CONSIDERATION 7: This gap is stronger when 'is company';

import matplotlib.pyplot as plt
import statsmodels.formula.api as fsm
model = fsm.logit(formula = 'is_canceled ~ log_lead_time : reservation_type * is_agent * high_season', data = df_hotel)
fit = model.fit()
fit.summary()
df_hotel['pred_cancel'] = fit.predict()

fig,ax = plt.subplots(1,2, figsize = (16,8))
sns.scatterplot(data = df_hotel, x = 'lead_time', y = 'pred_cancel', hue = 'is_agent', size = 'high_season', ax = ax[0])
sns.scatterplot(data = df_hotel, x = 'log_lead_time', y = 'pred_cancel', hue = 'is_agent', size = 'high_season', ax = ax[1])
Optimization terminated successfully.
         Current function value: 0.601806
         Iterations 7

png

CONSIDERATION 1: After 10 days, when the book is done by an agent, it's more probable to cancel than when it's not booked by an agent.

We can plot a ROC curve to check the performance of a classification model at all classification thresholds,
considering the trade-off between sensitivity (True Positive Rate) and specificity (True Negative Rate).

from sklearn.metrics import f1_score

threshold_list = np.linspace(0.05, 0.95, 200)

f1_list = []
for threshold in threshold_list:
    pred_label = np.where(df_hotel['pred_cancel'] < threshold, 0, 1)
    f1 = f1_score(df_hotel['is_canceled'], pred_label)
    f1_list.append(f1)
    
df_f1 = pd.DataFrame({'threshold':threshold_list, 'f1_score': f1_list})
df_f1[df_f1['f1_score'] == max(df_f1['f1_score'])]
bt = df_f1[df_f1['f1_score'] == max(df_f1['f1_score'])]['threshold'].values[0]
f1 = df_f1[df_f1['f1_score'] == max(df_f1['f1_score'])]['f1_score'].values[0]
title = "Best Threshold: " + str(round(bt, 2)) + " w/ F-1: " + str(round(f1, 2))
sns.lineplot(data=df_f1, x='threshold', y='f1_score').set_title(title)
Text(0.5, 1.0, 'Best Threshold: 0.26 w/ F-1: 0.6')

png

F-1 score finds the best spot between Precision and Recall and it's reasonable to use with binary classification or balanced multiclass data.
Most of the times our business problem determines if we should privilege Precision or Recall, but F-1 score is a good generalization to compare the performance of the models.
We can check and set the best threshold for our model so we can improve our desired score.

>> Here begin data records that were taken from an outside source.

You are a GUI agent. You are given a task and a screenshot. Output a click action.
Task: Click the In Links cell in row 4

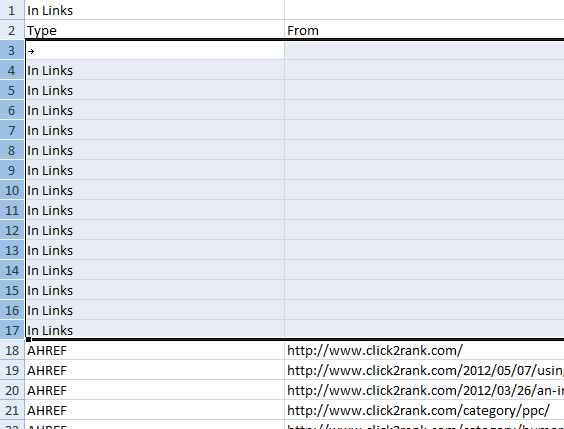(155, 70)
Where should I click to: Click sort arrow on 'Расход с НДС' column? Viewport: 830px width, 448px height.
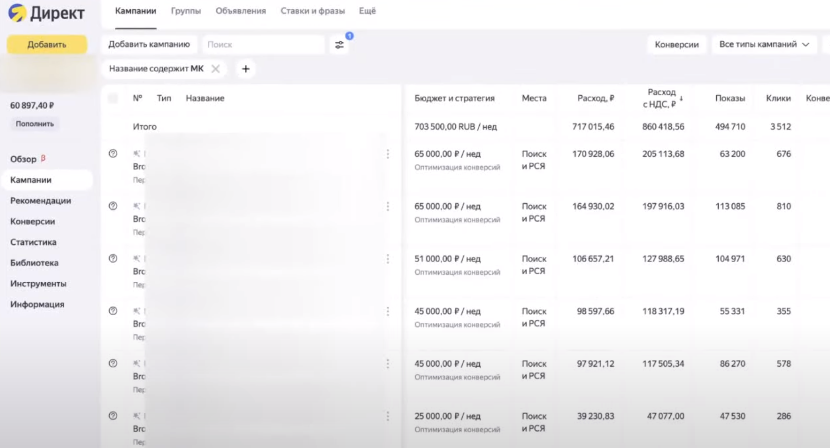coord(681,98)
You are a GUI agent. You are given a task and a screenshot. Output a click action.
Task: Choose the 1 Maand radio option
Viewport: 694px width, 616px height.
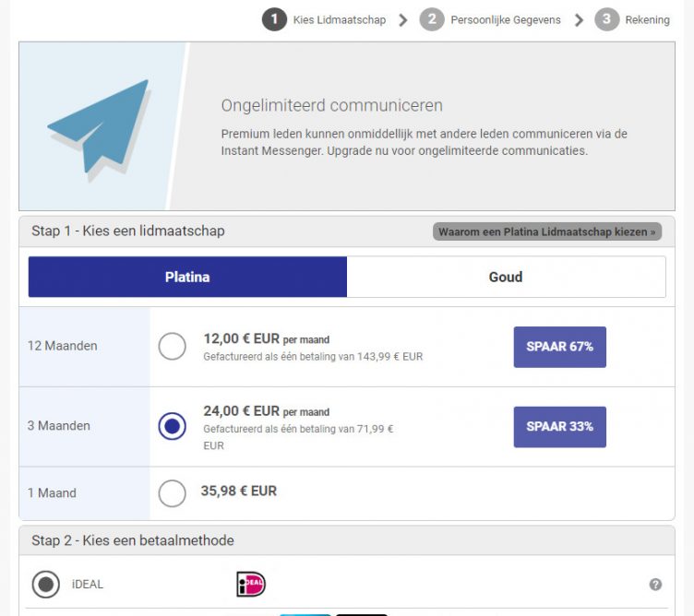point(173,493)
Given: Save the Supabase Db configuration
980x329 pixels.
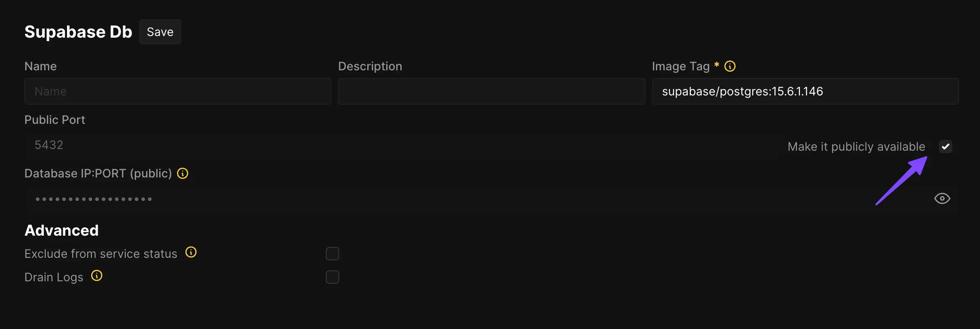Looking at the screenshot, I should (x=160, y=31).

from sklearn.metrics import cohen_kappa_score, precision_score, roc_curve
from sklearn.metrics import matthews_corrcoef, mean_squared_error, log_loss
from sklearn.metrics import f1_score, recall_score, roc_auc_score

threshold_list = np.linspace(0.05, 0.95, 200)

score_list = []
for threshold in threshold_list:
    pred_label = np.where(df_hotel['pred_cancel'] < threshold, 0, 1)
    score = cohen_kappa_score(df_hotel['is_canceled'], pred_label)
    score_list.append(score)

df_score = pd.DataFrame({'threshold':threshold_list, 'score_score': score_list})
df_score[df_score['score_score'] == max(df_score['score_score'])]
bt = df_score[df_score['score_score'] == max(df_score['score_score'])]['threshold'].values[0]
score = df_score[df_score['score_score'] == max(df_score['score_score'])]['score_score'].values[0]
title = "Best Threshold: " + str(round(bt, 2)) + " w/ Kappa: " + str(round(score, 2))
sns.lineplot(data=df_score, x='threshold', y='score_score').set_title(title)
Text(0.5, 1.0, 'Best Threshold: 0.39 w/ Kappa: 0.24')

png

Cohen's Kappa score is a good measure for a classification model since it considers imbalanced data.

from sklearn.metrics import roc_curve
#Plot ROC_Curve
fpr, tpr, thresholds = roc_curve(df_hotel['is_canceled'], df_hotel['pred_cancel'])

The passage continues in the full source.